California bank regulator finds own faults in bank's demise

FILE – People gather outside the Santa Clara branch of Silicon Valley Bank on March 10, 2023. California's bank regulator failed to act quickly enough to address the problems at Silicon Valley Bank, according to its own report released Monday, May 8

Jeff Chiu/AP

NEW YORK, NY (AP) - California's banking regulator claimed Monday that the state was too slow in recognizing the growing risks of Silicon Valley Bank. It also said it did not take enough action to force the bank to correct its problems.

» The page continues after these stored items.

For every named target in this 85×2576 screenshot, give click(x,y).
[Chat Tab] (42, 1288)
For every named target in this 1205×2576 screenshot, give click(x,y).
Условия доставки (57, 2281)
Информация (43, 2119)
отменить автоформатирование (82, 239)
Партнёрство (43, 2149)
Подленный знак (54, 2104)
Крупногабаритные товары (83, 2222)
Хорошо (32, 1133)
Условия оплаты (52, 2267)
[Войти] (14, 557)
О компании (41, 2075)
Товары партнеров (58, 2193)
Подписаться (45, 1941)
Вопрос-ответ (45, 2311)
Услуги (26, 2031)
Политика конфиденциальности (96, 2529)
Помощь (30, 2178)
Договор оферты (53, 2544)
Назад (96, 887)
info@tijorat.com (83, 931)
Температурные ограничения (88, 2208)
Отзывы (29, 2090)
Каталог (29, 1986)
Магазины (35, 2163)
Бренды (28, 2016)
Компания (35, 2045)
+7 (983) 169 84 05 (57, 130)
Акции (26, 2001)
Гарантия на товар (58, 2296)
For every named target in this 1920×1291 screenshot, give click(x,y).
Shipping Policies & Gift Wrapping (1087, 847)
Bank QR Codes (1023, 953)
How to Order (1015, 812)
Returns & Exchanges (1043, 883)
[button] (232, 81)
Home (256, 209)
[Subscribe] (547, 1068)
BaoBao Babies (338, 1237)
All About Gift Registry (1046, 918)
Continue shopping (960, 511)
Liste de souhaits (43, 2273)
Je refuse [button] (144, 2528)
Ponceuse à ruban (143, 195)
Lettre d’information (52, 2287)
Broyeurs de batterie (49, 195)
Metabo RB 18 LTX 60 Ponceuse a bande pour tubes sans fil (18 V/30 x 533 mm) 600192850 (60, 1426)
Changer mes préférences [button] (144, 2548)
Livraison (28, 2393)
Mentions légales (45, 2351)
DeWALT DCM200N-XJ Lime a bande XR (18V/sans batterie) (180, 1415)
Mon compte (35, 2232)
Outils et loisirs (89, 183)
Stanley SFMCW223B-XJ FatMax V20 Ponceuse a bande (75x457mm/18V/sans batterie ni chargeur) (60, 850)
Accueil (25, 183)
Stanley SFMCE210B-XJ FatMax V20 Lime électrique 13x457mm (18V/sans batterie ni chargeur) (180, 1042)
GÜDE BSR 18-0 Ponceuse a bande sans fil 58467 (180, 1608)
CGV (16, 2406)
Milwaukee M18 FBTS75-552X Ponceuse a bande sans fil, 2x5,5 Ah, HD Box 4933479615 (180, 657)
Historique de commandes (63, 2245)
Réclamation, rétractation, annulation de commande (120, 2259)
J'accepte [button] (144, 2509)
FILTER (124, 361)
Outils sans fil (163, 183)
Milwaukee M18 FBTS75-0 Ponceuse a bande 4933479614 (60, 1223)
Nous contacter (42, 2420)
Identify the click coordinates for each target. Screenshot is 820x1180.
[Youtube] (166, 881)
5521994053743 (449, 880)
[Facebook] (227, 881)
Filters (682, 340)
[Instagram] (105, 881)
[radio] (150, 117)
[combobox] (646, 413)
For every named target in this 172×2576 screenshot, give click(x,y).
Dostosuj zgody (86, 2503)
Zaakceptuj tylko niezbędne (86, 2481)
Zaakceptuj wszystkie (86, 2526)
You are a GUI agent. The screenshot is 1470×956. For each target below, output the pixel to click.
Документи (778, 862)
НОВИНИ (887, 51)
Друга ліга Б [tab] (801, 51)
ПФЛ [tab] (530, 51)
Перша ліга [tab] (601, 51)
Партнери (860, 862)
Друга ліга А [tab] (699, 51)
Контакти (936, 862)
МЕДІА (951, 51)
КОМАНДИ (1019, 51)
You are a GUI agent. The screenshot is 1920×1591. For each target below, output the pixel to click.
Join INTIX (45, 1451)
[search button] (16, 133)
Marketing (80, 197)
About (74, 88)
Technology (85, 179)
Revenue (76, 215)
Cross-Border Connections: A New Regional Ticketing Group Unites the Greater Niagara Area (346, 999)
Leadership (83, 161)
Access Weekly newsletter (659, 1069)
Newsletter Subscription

The California Department of Financial Protection and Innovation released a report that echoed findings from a Federal Reserve report on its own supervision of Silicon Valley Bank. The Fed criticized its own role in Silicon Valley Bank's failure. It said that its supervisors had been too slow or unwilling to push the bank management to resolve issues.

Silicon Valley Bank failed and collapsed on 10 March after its depositors raced to withdraw tens billions of dollars in a 21st Century bank run. The failure of Silicon Valley Bank has caused a series of aftershocks that have shaken up the financial system. Signature Bank and First Republic Bank both failed, while several other banks are in severe financial distress.

California is the epicenter of the financial turmoil. Last week, regulators closed San Francisco's First Republic and sold it to JPMorgan Chase. PacWest Bank in Los Angeles was hammered by the financial markets after First Republic failed last week.

In its report, the DFPI stated that staffers were too slow to realize how rapidly First Republic and Silicon Valley Bank expanded in response to COVID-19. They took on deposits worth billions of dollars. The report also said that staffers failed to recognize the risks associated with banks growing too large too fast.

The agency said that its staff was unaware of the risks that could be posed by the large number of uninsured depositors at Silicon Valley Bank.

DFPI announced that it would increase its staffing in order to supervise banks with assets exceeding $50 billion and those with high concentrations in deposits in a particular sector. Silicon Valley Bank, for example, had a large number of deposits concentrated in the technology industry.